### Extrait de page
▬▬▬▬▬▬

13Nous envisageons que cela sera particulièrement vrai pour les étudiants qui ont participé aux diverses actions contestataires organisées au cours de 2012. Comme l’ont démontré Johnston Conover, Gray et Coombs (1982), les activistes politiques, particulièrement ceux combattant une politique publique, tendent à être grandement motivés idéologiquement. La participation aux manifestations et aux autres formes d’action directe n’est pas uniquement l’expression d’une opinion, elle donne aussi des occasions pour échanger avec des pairs qui partagent un point de vue semblable. Cela peut contribuer à renforcer la position défendue. Les activistes politiques sont donc impliqués dans la définition symbolique de l’enjeu et seront plus enclins à voter uniquement selon cet enjeu. Ainsi, nous croyons que les étudiants qui ont été plus actifs seront plus en mesure d’associer leur position sur les frais de scolarité avec la position des partis politiques sur cet enjeu.
14Au chapitre 12, Richard Nadeau et Éric Bélanger montrent l’existence d’un vote sur enjeux au sein de la population en général sur la question des frais de scolarité. Ainsi, nous faisons l’hypothèse que cet enjeu a joué un rôle décisif, particulièrement dans le choix de vote des étudiants, en raison notamment de son caractère symbolique et contentieux. Aussi, nous nous attendons à ce que les militants contre la hausse des frais de scolarité soient plus enclins à se tourner vers des partis qui se sont explicitement prononcés contre cette hausse et pour la gratuité scolaire. Dans ce cas, cela serait particulièrement vrai pour QS et ON, puisque les deux partis militent pour la gratuité scolaire, alors que le PLQ et la CAQ font la promotion d’une hausse des frais de scolarité. Le PQ se situe entre les deux.
Données et résultats
15Le Sondage en ligne sur les enjeux étudiants est un sondage novateur, puisqu’il est le premier à documenter les opinions, les attitudes, ainsi que les engagements politiques des étudiants universitaires de trois institutions majeures au moment d’un conflit social au Québec. On trouvera les informations techniques dans l’annexe A. L’objectif principal du projet était de comprendre comment des arguments idéologiques, philosophiques, politiques et sociaux différents peuvent influencer les motivations des étudiants protestataires. L’idée était aussi d’évaluer les profils sociopolitiques des manifestants/grévistes, comparativement à ceux qui favorisaient la hausse des frais et à ceux qui ne manifestaient pas.

▬▬▬▬▬▬

Données pour repérer les éléments décrits:
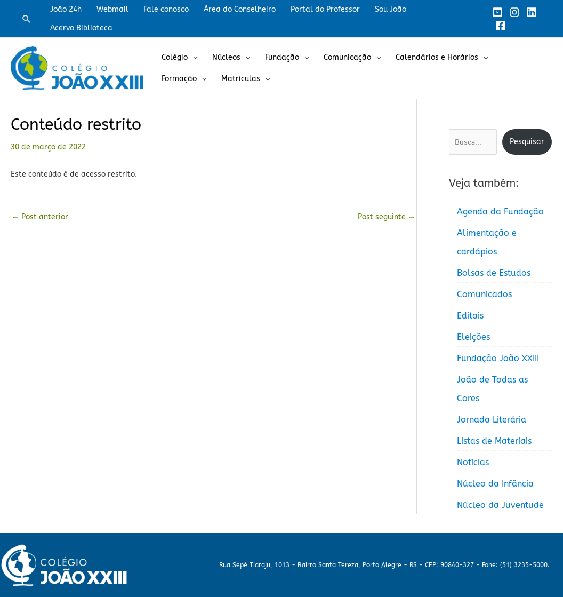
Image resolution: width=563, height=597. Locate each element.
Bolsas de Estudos (493, 273)
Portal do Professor (325, 9)
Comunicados (484, 294)
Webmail (112, 9)
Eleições (473, 337)
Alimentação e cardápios (487, 242)
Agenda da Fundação (500, 211)
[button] (26, 18)
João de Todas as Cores (492, 389)
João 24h (66, 9)
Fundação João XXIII (498, 358)
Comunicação (347, 57)
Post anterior (40, 216)
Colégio (175, 57)
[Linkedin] (531, 12)
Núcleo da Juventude (500, 505)
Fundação (282, 57)
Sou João (390, 9)
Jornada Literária (491, 420)
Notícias (473, 462)
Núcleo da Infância (495, 484)
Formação (179, 78)
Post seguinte (386, 216)
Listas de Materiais (494, 441)
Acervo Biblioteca (81, 28)
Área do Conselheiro (240, 9)
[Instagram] (514, 12)
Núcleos (226, 57)
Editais (470, 316)
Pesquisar (527, 141)
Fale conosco (166, 9)
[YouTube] (497, 12)
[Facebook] (500, 25)
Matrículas (240, 78)
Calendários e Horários (437, 57)
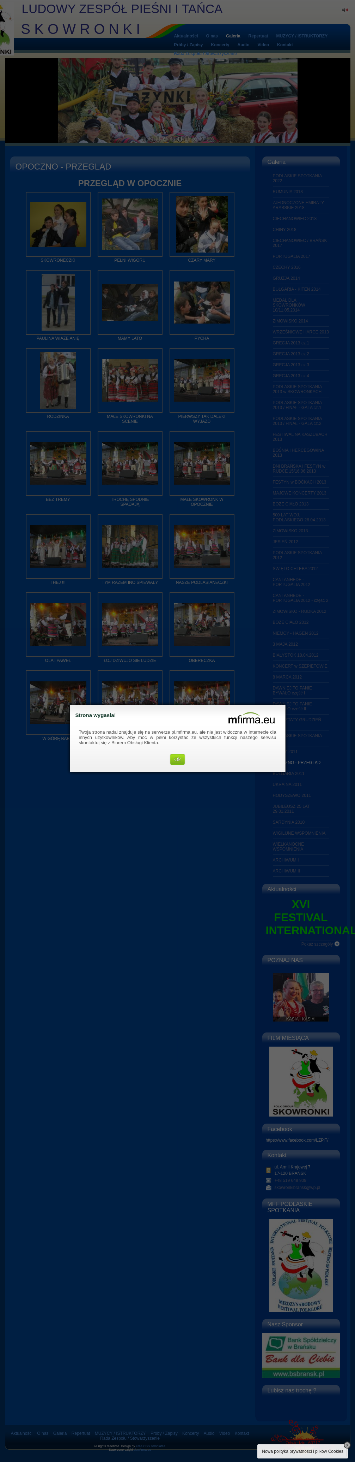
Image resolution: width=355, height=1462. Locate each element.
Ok (178, 759)
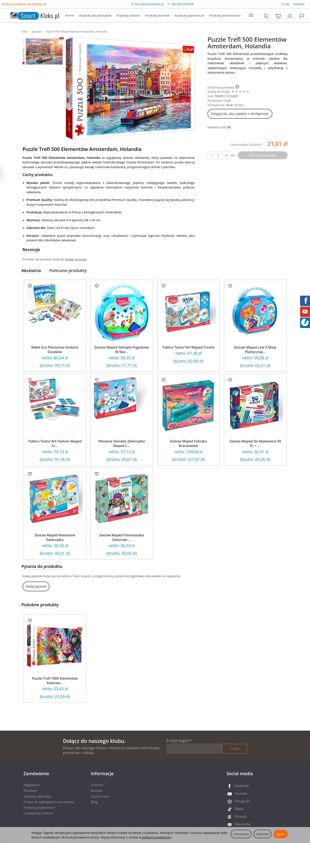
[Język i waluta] (302, 16)
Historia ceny (218, 127)
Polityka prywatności (39, 807)
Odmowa (262, 834)
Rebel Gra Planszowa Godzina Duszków (54, 349)
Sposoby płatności (38, 796)
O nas (285, 4)
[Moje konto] (290, 16)
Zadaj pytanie (36, 586)
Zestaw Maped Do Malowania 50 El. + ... (255, 443)
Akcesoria (31, 270)
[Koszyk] (278, 16)
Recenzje (31, 249)
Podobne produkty (40, 604)
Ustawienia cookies (38, 813)
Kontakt (299, 4)
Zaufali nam (100, 796)
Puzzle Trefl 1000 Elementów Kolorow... (55, 680)
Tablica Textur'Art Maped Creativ (188, 347)
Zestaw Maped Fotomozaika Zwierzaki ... (121, 537)
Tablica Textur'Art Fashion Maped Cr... (55, 443)
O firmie (97, 785)
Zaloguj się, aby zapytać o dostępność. (240, 113)
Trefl (227, 100)
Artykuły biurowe (157, 16)
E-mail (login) (177, 740)
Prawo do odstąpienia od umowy (49, 802)
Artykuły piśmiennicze (225, 16)
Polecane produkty (68, 270)
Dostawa (30, 790)
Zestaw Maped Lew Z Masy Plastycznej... (255, 349)
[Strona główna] (30, 15)
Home (69, 16)
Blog (94, 802)
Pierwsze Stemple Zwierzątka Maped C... (121, 443)
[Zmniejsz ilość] (225, 155)
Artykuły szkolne (128, 16)
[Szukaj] (267, 16)
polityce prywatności (156, 837)
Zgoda (280, 834)
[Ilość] (218, 155)
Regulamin (32, 785)
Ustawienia (241, 834)
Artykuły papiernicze (189, 16)
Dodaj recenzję (76, 259)
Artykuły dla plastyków (95, 16)
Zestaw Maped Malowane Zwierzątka (55, 537)
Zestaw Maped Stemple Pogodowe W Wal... (121, 349)
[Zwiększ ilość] (211, 155)
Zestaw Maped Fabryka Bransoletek (188, 443)
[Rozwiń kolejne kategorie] (251, 16)
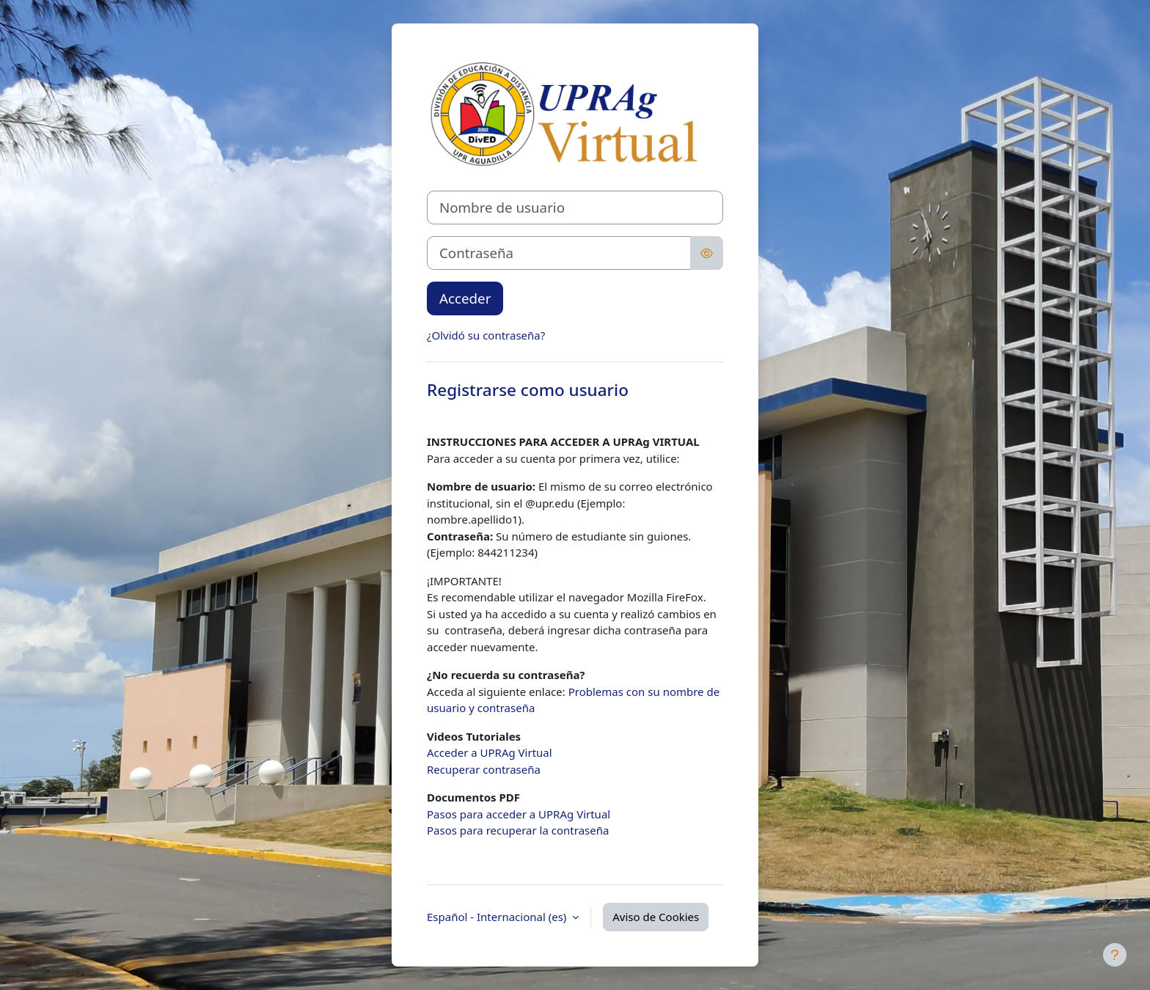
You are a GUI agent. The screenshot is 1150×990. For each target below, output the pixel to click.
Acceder (465, 298)
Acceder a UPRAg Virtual (489, 752)
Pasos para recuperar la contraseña (518, 830)
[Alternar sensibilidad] (706, 253)
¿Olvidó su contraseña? (486, 335)
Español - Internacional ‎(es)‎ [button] (498, 916)
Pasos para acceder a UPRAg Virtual (518, 814)
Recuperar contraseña (484, 769)
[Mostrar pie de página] (1115, 955)
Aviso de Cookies (655, 916)
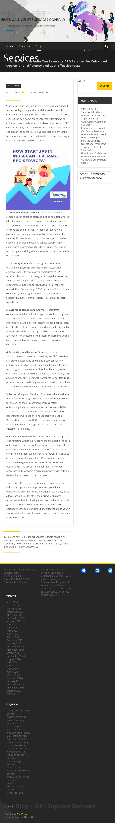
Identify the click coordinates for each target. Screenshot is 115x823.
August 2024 (13, 659)
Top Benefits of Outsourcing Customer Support (93, 121)
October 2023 (14, 690)
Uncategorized (15, 792)
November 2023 (15, 687)
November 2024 (15, 649)
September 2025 (16, 618)
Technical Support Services (24, 394)
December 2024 (15, 646)
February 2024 (14, 678)
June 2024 (12, 665)
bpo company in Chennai (36, 92)
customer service (16, 745)
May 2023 (12, 694)
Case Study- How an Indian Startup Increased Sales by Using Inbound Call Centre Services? (35, 545)
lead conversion (15, 767)
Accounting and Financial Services (28, 352)
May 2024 (12, 668)
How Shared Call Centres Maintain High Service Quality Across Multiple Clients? (94, 158)
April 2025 (12, 633)
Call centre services (17, 735)
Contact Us (24, 46)
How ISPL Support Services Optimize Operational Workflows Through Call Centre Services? (93, 144)
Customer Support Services (24, 212)
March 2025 (13, 637)
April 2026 (12, 602)
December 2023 (15, 684)
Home (9, 46)
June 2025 (12, 627)
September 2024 (16, 656)
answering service (16, 716)
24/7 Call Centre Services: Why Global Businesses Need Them (94, 112)
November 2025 (15, 615)
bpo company (14, 726)
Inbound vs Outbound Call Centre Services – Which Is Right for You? (93, 131)
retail (10, 783)
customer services (16, 748)
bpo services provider (18, 732)
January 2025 (14, 643)
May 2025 (12, 630)
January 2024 (14, 681)
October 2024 (14, 652)
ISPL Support (15, 92)
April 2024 (12, 671)
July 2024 (12, 662)
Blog (38, 46)
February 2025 (14, 640)
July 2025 (12, 624)
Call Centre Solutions (18, 739)
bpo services (13, 85)
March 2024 (13, 675)
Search (104, 86)
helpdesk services (16, 751)
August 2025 (13, 621)
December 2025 (15, 611)
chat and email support (19, 742)
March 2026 (13, 605)
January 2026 (14, 608)
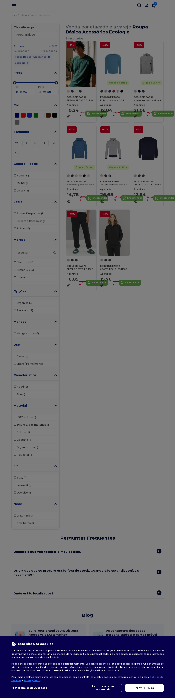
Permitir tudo (144, 687)
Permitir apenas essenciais (103, 688)
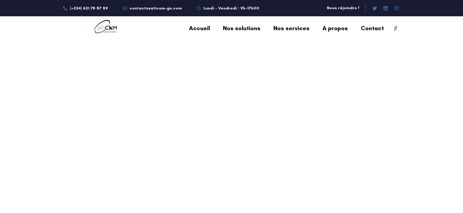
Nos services (291, 28)
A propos (335, 28)
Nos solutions (241, 28)
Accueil (199, 28)
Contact (372, 28)
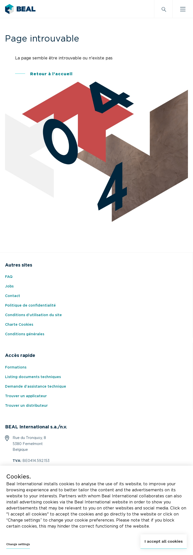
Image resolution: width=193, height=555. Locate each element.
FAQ (9, 277)
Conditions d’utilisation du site (33, 315)
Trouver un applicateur (26, 396)
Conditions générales (24, 334)
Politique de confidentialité (30, 305)
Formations (15, 367)
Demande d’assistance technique (35, 386)
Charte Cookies (19, 324)
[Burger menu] (182, 9)
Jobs (9, 286)
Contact (12, 296)
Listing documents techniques (33, 377)
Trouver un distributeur (26, 406)
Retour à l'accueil (51, 74)
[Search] (163, 9)
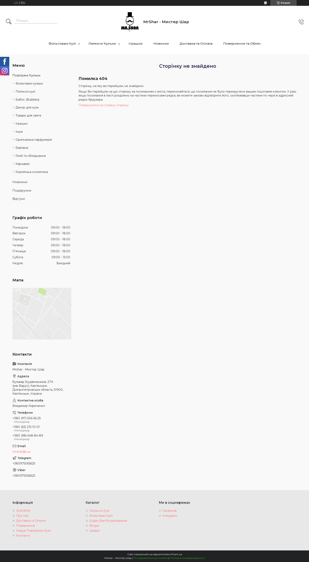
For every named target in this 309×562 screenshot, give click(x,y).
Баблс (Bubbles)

▬▬▬▬▬▬

### Consignes
a) Indiquez par oui ou par non si chaque énoncé concorde avec l'extrait sur le vote étudiant, en citant mot pour mot le passage qui tranche : (i) QS et ON militent pour la gratuité scolaire ; (ii) la CAQ s'oppose à une hausse des frais de scolarité ; (iii) le sondage porte sur les étudiants de cinq institutions.
b) Recopiez à l'identique le passage de l'extrait sur le vote étudiant qui commence aux mots « Données et résultats » et s'arrête après « ne manifestaient pas. ».

### Réponses fournies
a)
(i) Oui : « les deux partis militent pour la gratuité scolaire »
(ii) Non : « le PLQ et la CAQ font la promotion d’une hausse des frais de scolarité »
(iii) Non : « des étudiants universitaires de trois institutions majeures »

b)
Données et résultats
15Le Sondage en ligne sur les enjeux étudiants est un sondage novateur, puisqu’il est le premier à documenter les opinions, les attitudes, ainsi que les engagements politiques des étudiants universitaires de trois institutions majeures au moment d’un conflit social au Québec. On trouvera les informations techniques dans l’annexe A. L’objectif principal du projet était de comprendre comment des arguments idéologiques, philosophiques, politiques et sociaux différents peuvent influencer les motivations des étudiants protestataires. L’idée était aussi d’évaluer les profils sociopolitiques des manifestants/grévistes, comparativement à ceux qui favorisaient la hausse des frais et à ceux qui ne manifestaient pas.